# TASK DESCRIPTION
Find the line in the entries below that contains "Screen dimensions: 640x416". Repeat it exactly, and every line after it through the line that contains "Open the Instagram wordmark home link".

# INPUT
^^^^^^^^^^^^^^^^

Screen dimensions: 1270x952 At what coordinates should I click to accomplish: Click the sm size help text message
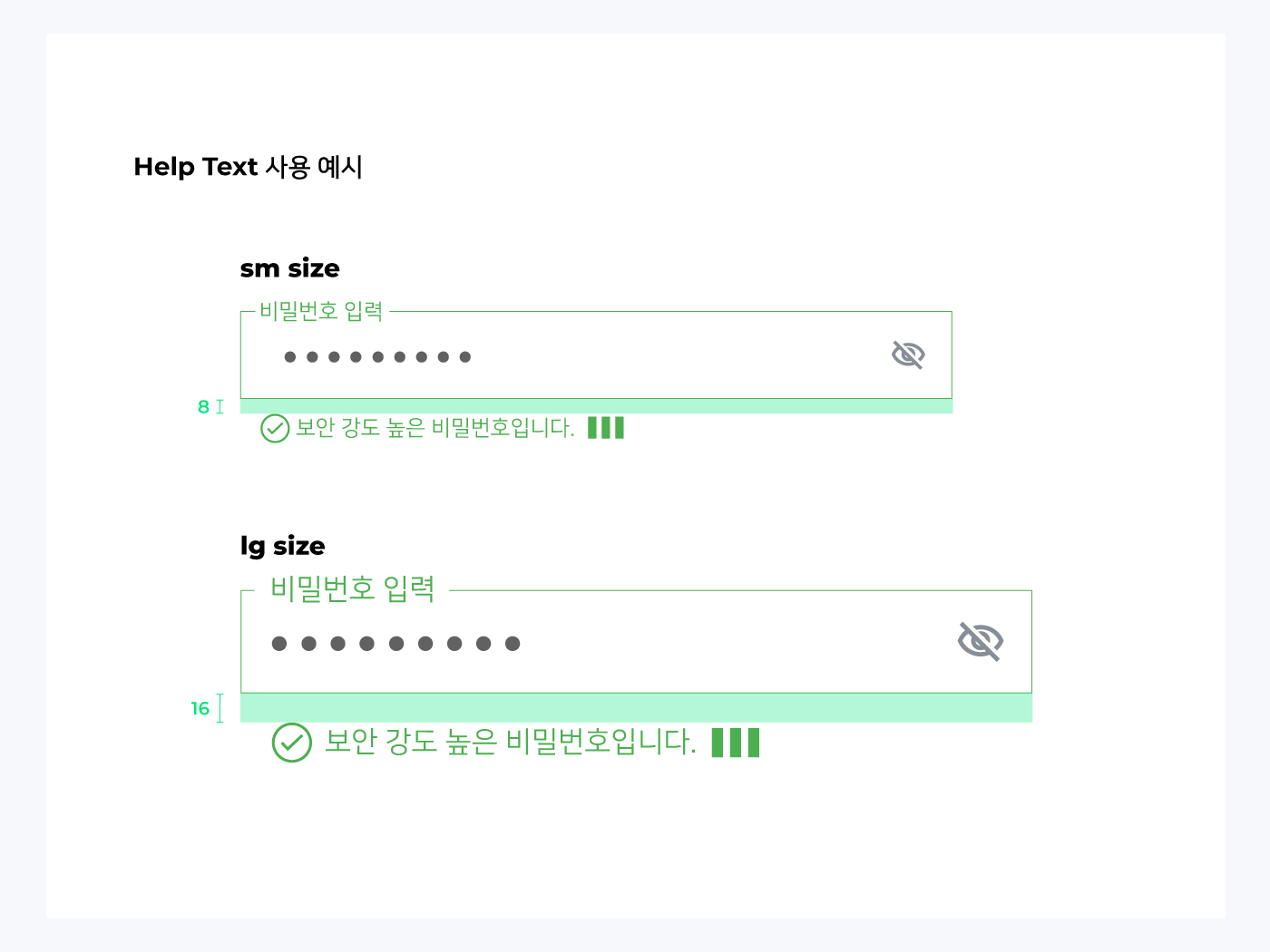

^^^^^^^^^^^^^^^^

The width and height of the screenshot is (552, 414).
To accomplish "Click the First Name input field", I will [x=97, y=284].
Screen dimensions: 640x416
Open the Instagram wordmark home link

^^^^^^^^^^^^^^^^

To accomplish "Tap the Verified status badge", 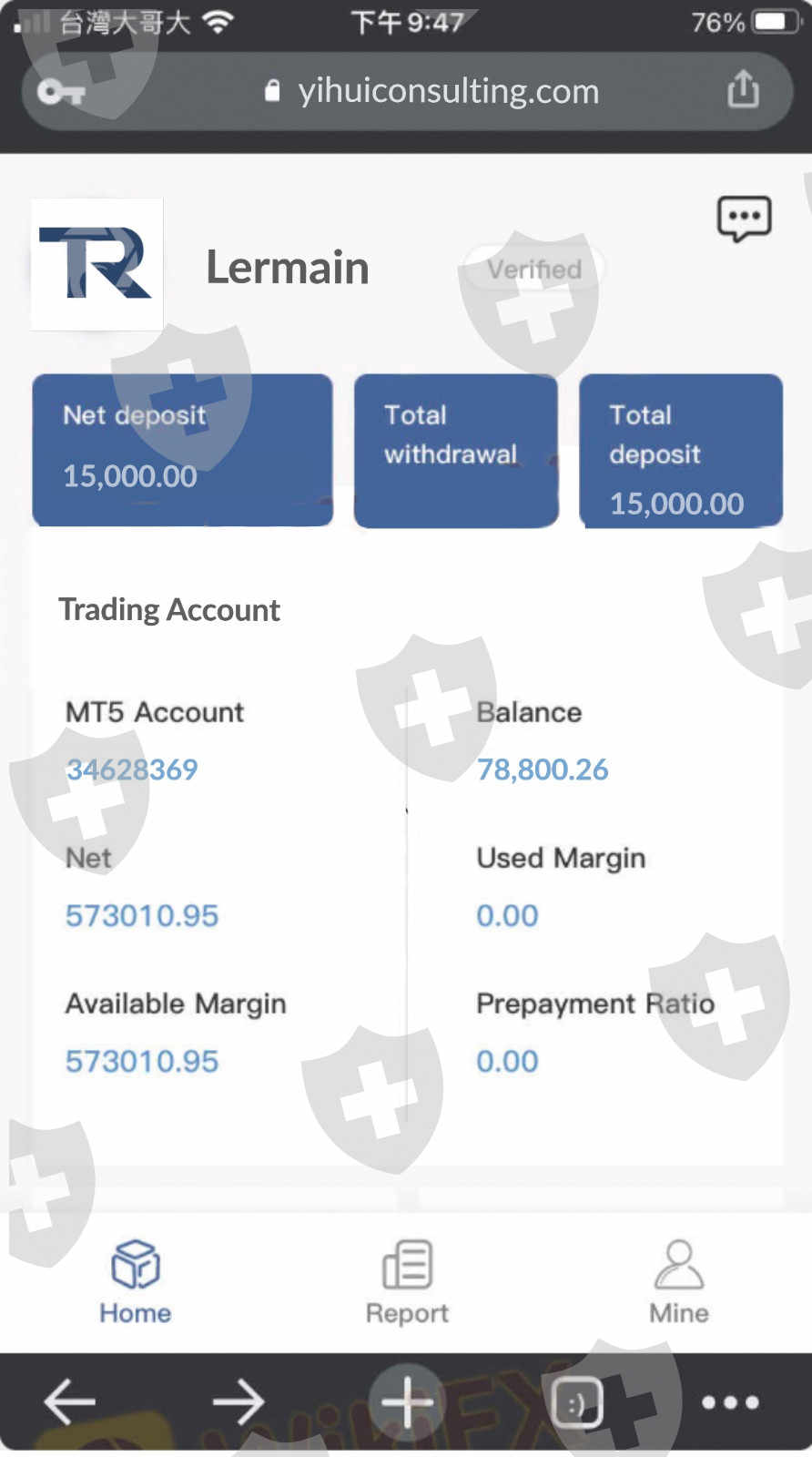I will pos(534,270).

^^^^^^^^^^^^^^^^

# THE COMPLETED TASK
Screen dimensions: 640x416
Open the Instagram wordmark home link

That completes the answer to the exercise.